The Motor City event, formally known as the North American International Auto Show, or NAIAS, is this year in major transition, switching from its traditional January date to June. There are any number of reasons why — though, surprisingly, Detroit’s typically miserable winters had little to do with the decision.
While public attendance was far more stable than in Frankfurt, the decline in the manufacturer count bordered on catastrophic over recent years. Of the German brands, only VW was on hand in January 2019 and even its sibling Audi, Bentley and Lamborghini marques were among the many no-shows. In turn, what once was a three-day media extravaganza that, at its peak, saw 71 major new model debuts, ran little longer than the Paris preview, with barely a dozen significant introductions.
Detroit’s downfall underscores the variety of issues auto shows face. From a media preview perspective, NAIAS had to cope with the growing importance of CES, the big electronics show taking place in Las Vegas just days before. As cars increasingly become computers on wheels, many automakers shifted to CES to make news and get it more broadly covered.
Then there’s the basic issue of cost. Auto shows are wildly expensive to put on. Major shows typically charge a brand at least $1 million for a stand, and big displays have been known to top $5 million and up. A fancy news conference can add millions more. It’s become increasingly common for automakers to stage previews off-site to save money. And that’s encouraged them to debut products at standalone events.
Cadillac will debut the new Escalade in Los Angeles next week, a day before the media preview at the Chicago auto show. The Windy City once hosted the most significant media previews among North American auto shows. Today, it also struggles to fill a full day. The show has lost fewer automakers on the public-facing side, however, and still tends to draw over a million visitors, so it may be secure – for now.
The New York International Auto Show also tends to pack in consumers – and the city’s role as America’s media capital has traditionally ensured lots of product announcements. Yet, the Big Apple has had a big bite taken out of it, Audi, BMW and Mercedes-Benz already announcing they won’t show up for either the media or public events in April 2020. Others could follow.
Los Angeles has also seen its share of defections and organizers have to be worrying as they prepare for their own even next November.
Globally, only a handful of auto shows continue to show strength, most notably in China. That’s likely no surprise considering the country has become the world’s largest automotive market and a large share of motorists are first-time buyers likely to be dazzled by the glitz of an auto show. Meanwhile, the market is incredibly competitive. Foreign manufacturers, such as VW and GM, are struggling to hold off increasingly powerful local carmakers. And there are more and more of those each year ready to fill up space should someone pull out.
That said, the Chinese new car market, which had been growing at a strong double-digit rate for two decades, posted its first major downturn last year. Separately, a number of cities have put in place limits on car sales to cope with traffic congestion and air pollution. It’s too early to see if those factors could impact auto show turnout in places like Shanghai and Beijing.
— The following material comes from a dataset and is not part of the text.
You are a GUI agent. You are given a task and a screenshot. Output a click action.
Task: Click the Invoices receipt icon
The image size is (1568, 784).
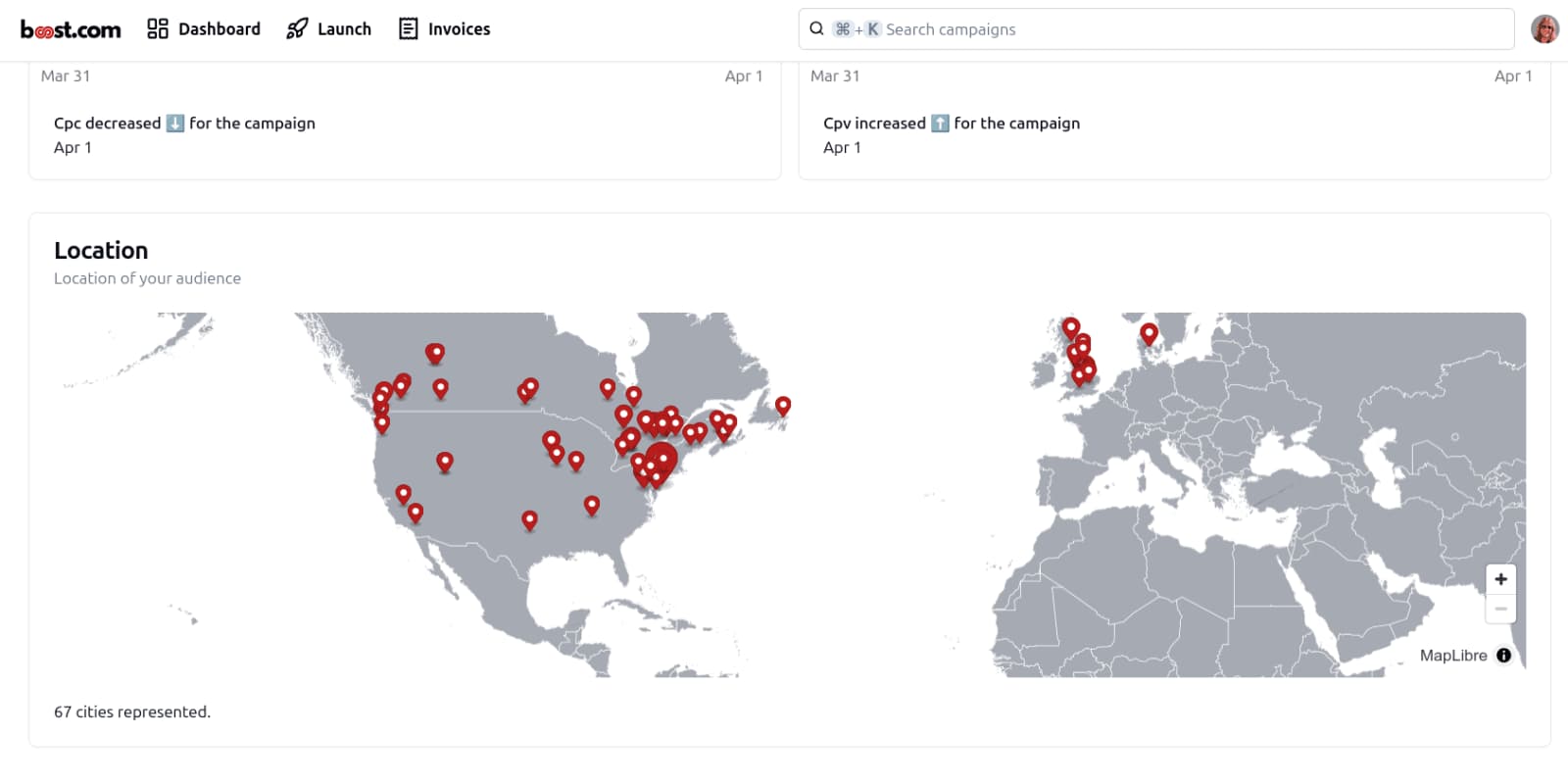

Back in Germany, the VDA hopes to use some of the “creative ideas” it has been offered to revitalize the car show concept. In Motown, the Detroit Auto Dealers Association has already announced plenty of changes in store when NAIAS returns in June. That includes using outdoor space along the Detroit waterfront, as well as setting up opportunities for the public to drive some of the vehicles on display.
Some experts believe that in today’s digital world, more interactivity will be critical to saving the car show. Detroit could provide a signal of how such events might take shape. But with few of the brands that skipped out in 2019 set to come back, it’s far from certain the new approach will gain traction. And, as with the cancellation of the Frankfurt event, that would be bad news for auto shows everywhere.